— START OF Supplied records —

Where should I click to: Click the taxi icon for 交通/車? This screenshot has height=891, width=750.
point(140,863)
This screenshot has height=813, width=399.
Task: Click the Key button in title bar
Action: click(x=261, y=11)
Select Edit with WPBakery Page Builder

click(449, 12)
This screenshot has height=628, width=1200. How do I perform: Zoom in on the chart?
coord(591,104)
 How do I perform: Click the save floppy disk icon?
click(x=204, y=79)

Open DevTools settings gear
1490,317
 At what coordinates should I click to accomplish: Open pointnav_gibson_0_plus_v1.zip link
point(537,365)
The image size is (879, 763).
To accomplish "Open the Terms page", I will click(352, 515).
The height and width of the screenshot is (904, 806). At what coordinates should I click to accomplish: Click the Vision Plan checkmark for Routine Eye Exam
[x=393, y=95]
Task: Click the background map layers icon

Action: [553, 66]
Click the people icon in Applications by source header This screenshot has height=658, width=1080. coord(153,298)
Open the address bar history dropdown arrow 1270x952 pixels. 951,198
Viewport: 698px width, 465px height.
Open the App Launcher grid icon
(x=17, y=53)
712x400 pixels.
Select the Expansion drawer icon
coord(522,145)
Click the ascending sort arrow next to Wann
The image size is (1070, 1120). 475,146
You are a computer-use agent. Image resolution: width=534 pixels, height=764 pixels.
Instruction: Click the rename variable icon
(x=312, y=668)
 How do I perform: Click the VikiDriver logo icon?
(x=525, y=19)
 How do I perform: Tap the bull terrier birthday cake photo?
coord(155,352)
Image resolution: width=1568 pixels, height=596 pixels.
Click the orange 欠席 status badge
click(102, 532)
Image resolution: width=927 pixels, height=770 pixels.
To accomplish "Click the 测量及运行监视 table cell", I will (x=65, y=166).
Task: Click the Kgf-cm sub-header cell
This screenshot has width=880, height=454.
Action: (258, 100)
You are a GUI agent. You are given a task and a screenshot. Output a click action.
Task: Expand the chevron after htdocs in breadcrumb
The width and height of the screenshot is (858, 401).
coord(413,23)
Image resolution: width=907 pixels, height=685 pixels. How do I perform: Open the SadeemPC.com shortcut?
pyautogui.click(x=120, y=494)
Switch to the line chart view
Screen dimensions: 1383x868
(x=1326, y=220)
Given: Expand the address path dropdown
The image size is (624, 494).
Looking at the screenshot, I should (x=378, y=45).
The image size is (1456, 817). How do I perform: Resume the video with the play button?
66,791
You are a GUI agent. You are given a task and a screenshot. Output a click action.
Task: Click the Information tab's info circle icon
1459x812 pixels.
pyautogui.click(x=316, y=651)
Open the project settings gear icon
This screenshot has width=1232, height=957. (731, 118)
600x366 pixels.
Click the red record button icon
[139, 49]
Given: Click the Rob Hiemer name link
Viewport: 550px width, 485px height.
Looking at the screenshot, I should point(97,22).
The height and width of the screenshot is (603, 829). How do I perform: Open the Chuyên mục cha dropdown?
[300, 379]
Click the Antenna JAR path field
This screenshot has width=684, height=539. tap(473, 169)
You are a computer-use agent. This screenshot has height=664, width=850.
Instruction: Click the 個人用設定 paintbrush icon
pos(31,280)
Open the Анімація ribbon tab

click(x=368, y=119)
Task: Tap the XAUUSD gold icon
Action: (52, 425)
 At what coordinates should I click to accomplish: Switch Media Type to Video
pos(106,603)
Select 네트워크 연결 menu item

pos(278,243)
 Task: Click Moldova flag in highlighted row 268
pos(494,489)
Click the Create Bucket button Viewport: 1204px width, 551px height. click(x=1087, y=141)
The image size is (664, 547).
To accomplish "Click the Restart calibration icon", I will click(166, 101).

— END OF Supplied records —

Quote the lines above word for word.

Where should I click to: Click the taxi icon for 交通/車? This screenshot has height=891, width=750.
point(140,863)
This screenshot has height=813, width=399.
Task: Click the Key button in title bar
Action: click(x=261, y=11)
Select Edit with WPBakery Page Builder

click(449, 12)
This screenshot has height=628, width=1200. How do I perform: Zoom in on the chart?
coord(591,104)
 How do I perform: Click the save floppy disk icon?
click(x=204, y=79)

Open DevTools settings gear
1490,317
 At what coordinates should I click to accomplish: Open pointnav_gibson_0_plus_v1.zip link
point(537,365)
The image size is (879, 763).
To accomplish "Open the Terms page", I will click(352, 515).
The height and width of the screenshot is (904, 806). At what coordinates should I click to accomplish: Click the Vision Plan checkmark for Routine Eye Exam
[x=393, y=95]
Task: Click the background map layers icon

Action: [553, 66]
Click the people icon in Applications by source header This screenshot has height=658, width=1080. coord(153,298)
Open the address bar history dropdown arrow 1270x952 pixels. 951,198
Viewport: 698px width, 465px height.
Open the App Launcher grid icon
(x=17, y=53)
712x400 pixels.
Select the Expansion drawer icon
coord(522,145)
Click the ascending sort arrow next to Wann
The image size is (1070, 1120). 475,146
You are a computer-use agent. Image resolution: width=534 pixels, height=764 pixels.
Instruction: Click the rename variable icon
(x=312, y=668)
 How do I perform: Click the VikiDriver logo icon?
(x=525, y=19)
 How do I perform: Tap the bull terrier birthday cake photo?
coord(155,352)
Image resolution: width=1568 pixels, height=596 pixels.
Click the orange 欠席 status badge
click(102, 532)
Image resolution: width=927 pixels, height=770 pixels.
To accomplish "Click the 测量及运行监视 table cell", I will (x=65, y=166).
Task: Click the Kgf-cm sub-header cell
This screenshot has width=880, height=454.
Action: (258, 100)
You are a GUI agent. You are given a task and a screenshot. Output a click action.
Task: Expand the chevron after htdocs in breadcrumb
The width and height of the screenshot is (858, 401).
coord(413,23)
Image resolution: width=907 pixels, height=685 pixels. How do I perform: Open the SadeemPC.com shortcut?
pyautogui.click(x=120, y=494)
Switch to the line chart view
Screen dimensions: 1383x868
(x=1326, y=220)
Given: Expand the address path dropdown
The image size is (624, 494).
Looking at the screenshot, I should (x=378, y=45).
The image size is (1456, 817). How do I perform: Resume the video with the play button?
66,791
You are a GUI agent. You are given a task and a screenshot. Output a click action.
Task: Click the Information tab's info circle icon
1459x812 pixels.
pyautogui.click(x=316, y=651)
Open the project settings gear icon
This screenshot has width=1232, height=957. (731, 118)
600x366 pixels.
Click the red record button icon
[139, 49]
Given: Click the Rob Hiemer name link
Viewport: 550px width, 485px height.
Looking at the screenshot, I should point(97,22).
The height and width of the screenshot is (603, 829). How do I perform: Open the Chuyên mục cha dropdown?
[300, 379]
Click the Antenna JAR path field
This screenshot has width=684, height=539. tap(473, 169)
You are a computer-use agent. This screenshot has height=664, width=850.
Instruction: Click the 個人用設定 paintbrush icon
pos(31,280)
Open the Анімація ribbon tab

click(x=368, y=119)
Task: Tap the XAUUSD gold icon
Action: (52, 425)
 At what coordinates should I click to accomplish: Switch Media Type to Video
pos(106,603)
Select 네트워크 연결 menu item

pos(278,243)
 Task: Click Moldova flag in highlighted row 268
pos(494,489)
Click the Create Bucket button Viewport: 1204px width, 551px height. click(x=1087, y=141)
The image size is (664, 547).
To accomplish "Click the Restart calibration icon", I will click(166, 101).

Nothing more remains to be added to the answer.